▸ **YOUR TASK**: For this exercise, restate the records word for word.

▸ **TASK MATERIAL**:

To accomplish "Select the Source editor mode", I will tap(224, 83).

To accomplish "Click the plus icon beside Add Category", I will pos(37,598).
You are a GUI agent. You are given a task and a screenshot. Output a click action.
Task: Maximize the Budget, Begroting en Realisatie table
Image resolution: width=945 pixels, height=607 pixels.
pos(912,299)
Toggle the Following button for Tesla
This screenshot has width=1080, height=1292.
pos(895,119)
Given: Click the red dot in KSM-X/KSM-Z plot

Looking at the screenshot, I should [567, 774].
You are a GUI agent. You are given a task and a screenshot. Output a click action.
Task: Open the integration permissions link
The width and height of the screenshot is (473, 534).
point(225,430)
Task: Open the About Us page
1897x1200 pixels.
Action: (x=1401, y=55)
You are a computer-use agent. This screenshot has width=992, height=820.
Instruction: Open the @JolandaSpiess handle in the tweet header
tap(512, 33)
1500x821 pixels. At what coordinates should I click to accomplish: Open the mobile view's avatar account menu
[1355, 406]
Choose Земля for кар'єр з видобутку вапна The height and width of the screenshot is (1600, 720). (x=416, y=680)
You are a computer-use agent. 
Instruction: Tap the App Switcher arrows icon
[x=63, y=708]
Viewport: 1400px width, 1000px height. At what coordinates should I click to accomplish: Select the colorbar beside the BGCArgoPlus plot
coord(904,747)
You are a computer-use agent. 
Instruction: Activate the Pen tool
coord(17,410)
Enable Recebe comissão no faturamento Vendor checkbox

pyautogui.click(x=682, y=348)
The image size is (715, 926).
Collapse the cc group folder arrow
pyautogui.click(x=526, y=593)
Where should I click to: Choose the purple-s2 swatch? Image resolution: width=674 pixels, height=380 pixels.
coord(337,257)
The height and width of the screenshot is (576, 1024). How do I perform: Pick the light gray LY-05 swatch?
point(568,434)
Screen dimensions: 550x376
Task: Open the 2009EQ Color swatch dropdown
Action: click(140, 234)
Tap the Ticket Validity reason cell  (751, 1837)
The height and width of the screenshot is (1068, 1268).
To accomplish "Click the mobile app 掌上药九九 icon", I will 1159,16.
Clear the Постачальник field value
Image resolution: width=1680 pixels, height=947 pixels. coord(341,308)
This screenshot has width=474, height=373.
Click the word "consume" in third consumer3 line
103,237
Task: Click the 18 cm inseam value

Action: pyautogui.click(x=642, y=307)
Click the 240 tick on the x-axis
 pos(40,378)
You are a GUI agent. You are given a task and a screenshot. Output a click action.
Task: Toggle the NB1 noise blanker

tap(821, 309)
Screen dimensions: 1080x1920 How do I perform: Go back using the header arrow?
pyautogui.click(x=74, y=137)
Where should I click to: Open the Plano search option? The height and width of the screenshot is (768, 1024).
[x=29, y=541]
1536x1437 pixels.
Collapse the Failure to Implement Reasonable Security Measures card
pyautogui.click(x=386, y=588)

▸ **WRITTEN SOLUTION**:
To accomplish "Select the Source editor mode", I will tap(224, 83).

To accomplish "Click the plus icon beside Add Category", I will pos(37,598).
You are a GUI agent. You are given a task and a screenshot. Output a click action.
Task: Maximize the Budget, Begroting en Realisatie table
Image resolution: width=945 pixels, height=607 pixels.
pos(912,299)
Toggle the Following button for Tesla
This screenshot has width=1080, height=1292.
pos(895,119)
Given: Click the red dot in KSM-X/KSM-Z plot

Looking at the screenshot, I should [567, 774].
You are a GUI agent. You are given a task and a screenshot. Output a click action.
Task: Open the integration permissions link
The width and height of the screenshot is (473, 534).
point(225,430)
Task: Open the About Us page
1897x1200 pixels.
Action: (x=1401, y=55)
You are a computer-use agent. This screenshot has width=992, height=820.
Instruction: Open the @JolandaSpiess handle in the tweet header
tap(512, 33)
1500x821 pixels. At what coordinates should I click to accomplish: Open the mobile view's avatar account menu
[1355, 406]
Choose Земля for кар'єр з видобутку вапна The height and width of the screenshot is (1600, 720). (x=416, y=680)
You are a computer-use agent. 
Instruction: Tap the App Switcher arrows icon
[x=63, y=708]
Viewport: 1400px width, 1000px height. At what coordinates should I click to accomplish: Select the colorbar beside the BGCArgoPlus plot
coord(904,747)
You are a computer-use agent. 
Instruction: Activate the Pen tool
coord(17,410)
Enable Recebe comissão no faturamento Vendor checkbox

pyautogui.click(x=682, y=348)
The image size is (715, 926).
Collapse the cc group folder arrow
pyautogui.click(x=526, y=593)
Where should I click to: Choose the purple-s2 swatch? Image resolution: width=674 pixels, height=380 pixels.
coord(337,257)
The height and width of the screenshot is (576, 1024). How do I perform: Pick the light gray LY-05 swatch?
point(568,434)
Screen dimensions: 550x376
Task: Open the 2009EQ Color swatch dropdown
Action: click(140, 234)
Tap the Ticket Validity reason cell  (751, 1837)
The height and width of the screenshot is (1068, 1268).
To accomplish "Click the mobile app 掌上药九九 icon", I will 1159,16.
Clear the Постачальник field value
Image resolution: width=1680 pixels, height=947 pixels. coord(341,308)
This screenshot has width=474, height=373.
Click the word "consume" in third consumer3 line
103,237
Task: Click the 18 cm inseam value

Action: pyautogui.click(x=642, y=307)
Click the 240 tick on the x-axis
 pos(40,378)
You are a GUI agent. You are given a task and a screenshot. Output a click action.
Task: Toggle the NB1 noise blanker

tap(821, 309)
Screen dimensions: 1080x1920 How do I perform: Go back using the header arrow?
pyautogui.click(x=74, y=137)
Where should I click to: Open the Plano search option? The height and width of the screenshot is (768, 1024).
[x=29, y=541]
1536x1437 pixels.
Collapse the Failure to Implement Reasonable Security Measures card
pyautogui.click(x=386, y=588)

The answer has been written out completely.